“Yes, please” I hear myself respond. The Asian flight attendant held the dallah in her left hand, as is customary to serve Arabic coffee. She poured the boiling hot liquid into a white thimble-sized coffee cup known as a fenjan, which she then handed to me with her right hand. I was impressed with her perfection of the ancient Arab tradition.
Saudi Arabian traditions can be confusing and stressful, because the slightest thing can offend someone. Serving a guest Arabic coffee must be done with the right hand – it’s the ultimate expression of hospitality. This can be a challenge for right-handed persons, such as myself, because the coffee has to be poured fresh out of the dallah into the fenjan with the left hand and served to the guest with the right hand. The delicate act of pouring the hot coffee into the small coffee cup is a skill that takes practice and getting used to. Saudis always want to ensure that they present themselves in the best possible manner, even if they are indifferent towards their particular guest.
My favorite place to have Arabic coffee is on Saudia Airlines flights. As soon as I get a whiff of the boiled cardamom and lightly roasted green coffee beans, my senses are awakened. As I carefully sip the steaming drink, aware of the caffeine entering my bloodstream and aware of the fact that I am on an airplane, the thrill of traveling hits me. My favorites flights are outbound – exiting my country.
Traveling is an essential part of the Saudi lifestyle. Perhaps this practice is remnant of the Arab Peninsula’s ancient past – of the trade routes and covenant journeys by winter and summer mentioned in the Holy Quran. For thousands of years, these routes extended throughout the Middle East, starting from India to Bahrain, all the way around the south of the Arabian Peninsula, and up the Red Sea, eventually finding themselves in Souk Okaz of Makkah.
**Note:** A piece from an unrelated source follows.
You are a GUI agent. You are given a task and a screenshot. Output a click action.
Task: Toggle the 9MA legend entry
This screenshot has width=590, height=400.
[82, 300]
Personally I love to travel – to fly away in hopes of rest and relaxation from customs and suffocating social obligations.
I take every opportunity I can to hop onto a plane and visit a far away land. I have a deep desire to run away – similar to a child who dreams about running away from home. It is common knowledge that Saudi society is conservative by tradition, and some might even claim that it is oppressive. I don’t necessarily support the “oppressive” perspective, but I do find relief when I travel. The relief is a feeling of freedom, a freedom from judgmental attitudes and minds, from unforgiving social norms. Traveling provides us the opportunity to be ourselves. We are able to spend our days as we wish, enjoying ourselves from within the trusted comfort of a foreign community.
The first thing I do when I arrive at my travel destination is take a walk. I relish in the experience of seeing faces, and watching people move around in the clothes they chose to wear this morning. Colors are vibrant and human expression is exciting. The fact that I can see people jogging, talking, laughing, rushing to work, or even sitting on a bench revives my soul with purpose and poise.
I sip my Arabic coffee and feel totally content in my seat. The pressure of the cabin changes as the aircraft ascends into the skies, enhancing the feeling of the anticipated freedom in my chest. I look forward to my trip and I think of all the different things I want to do. I look forward to being myself.